- William J. Tuttle with some of his creations for MGM in 1970.
- Born: William Julian Tuttle April 13, 1912 Jacksonville, Florida, US
- Died: July 27, 2007 (aged 95) Pacific Palisades, California, US
- Occupation: Make-up artist
- Spouses: ; Donna Reed ​ ​(m. 1943; div. 1945)​ ; Gloria Gilbert ​(divorced)​ ; Marie Kopicki ​(died 1961)​ ; Elizabeth L. Muskie ​ ​(m. 1962, divorced)​ ; Anita B. Aros ​(m. 1967)​
- Children: 2

= William J. Tuttle =

American make-up artist (1912–2007)

William Julian Tuttle (April 13, 1912 - July 27, 2007) was an American make-up artist.

==Early life==
Born in Jacksonville, Florida, he was forced to leave school at a young age to support his mother and younger brother. After a series of odd-jobs and a brief stint in his own band, Tuttle moved to Los Angeles in 1930 and began taking art classes at the University of Southern California, where he would meet his future collaborator Charles Schram. Around the same time, he began working as a page at Fox Studios.

==Career==
Tuttle began working under makeup artist Jack Dawn at Twentieth Century Pictures. In 1934, Tuttle and Dawn moved to Metro-Goldwyn-Mayer. Working as Dawn's assistant, Tuttle supervised the makeup work in such movies as The Wizard of Oz and Father of the Bride.

Tuttle created makeup for many of Hollywood's biggest stars, among them Judy Garland (“Summer Stock”, 1950); Gene Kelly (“Singin’ in the Rain”, 1952); Katharine Hepburn (“Pat and Mike”, 1952) and Esther Williams (“Million Dollar Mermaid”, 1952). Eventually, he worked his way up to head of the studio's makeup department.

In the 1950s, he would be responsible for the makeup in Singin' in the Rain, Seven Brides For Seven Brothers, Forbidden Planet, North by Northwest and The Time Machine. He reused pieces he first created for The Time Machine in "Eye of the Beholder", one of his many Twilight Zone contributions.

In 1965, Tuttle received a special Oscar for his work on George Pal's 7 Faces of Dr. Lao; this was 17 years before makeup became an official Oscar category. Later work included Logan's Run and Young Frankenstein. Tuttle is the subject of the 1968 MGM short The King of the Duplicators where he demonstrated some of his work. He also appeared as himself in the documentary film The Fantasy Film Worlds of George Pal (1985), produced and directed by Arnold Leibovit.

Later in life, Tuttle managed his company known as Custom Color Cosmetics.

==Personal life==
Tuttle was married five times. He was the first husband of Oscar-winning film and television star Donna Reed. He and his third wife, Marie Kopicki, had two children, daughter Teresa, and son John. John predeceased his father.

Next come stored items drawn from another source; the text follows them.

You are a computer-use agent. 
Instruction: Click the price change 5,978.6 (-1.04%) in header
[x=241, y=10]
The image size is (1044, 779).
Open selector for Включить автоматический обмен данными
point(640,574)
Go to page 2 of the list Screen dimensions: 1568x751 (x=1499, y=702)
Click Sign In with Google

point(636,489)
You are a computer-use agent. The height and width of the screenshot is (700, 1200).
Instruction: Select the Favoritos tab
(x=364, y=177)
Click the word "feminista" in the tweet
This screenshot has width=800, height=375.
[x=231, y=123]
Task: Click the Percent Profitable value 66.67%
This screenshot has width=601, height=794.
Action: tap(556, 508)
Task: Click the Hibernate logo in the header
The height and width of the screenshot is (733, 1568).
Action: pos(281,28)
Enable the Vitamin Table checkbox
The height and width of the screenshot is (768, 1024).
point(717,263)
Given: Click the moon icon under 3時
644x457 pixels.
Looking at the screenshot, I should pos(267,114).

- Donna Reed (January 30,1943 – January 8,1945) (divorced)
- Gloria Gilbert (194? – 194?) (divorced)
- Marie Kopicki (1946 – June 4, 1961) (her death); 2 children
- Elizabeth L. Muskie (October 13, 1962 – 1966) (divorced)
- Anita B Aros (March 25, 1967 – July 27, 2007) (his death)

William Tuttle died, aged 95, from natural causes at his home in Pacific Palisades, California, survived by his wife, Anita and his daughter, Teresa.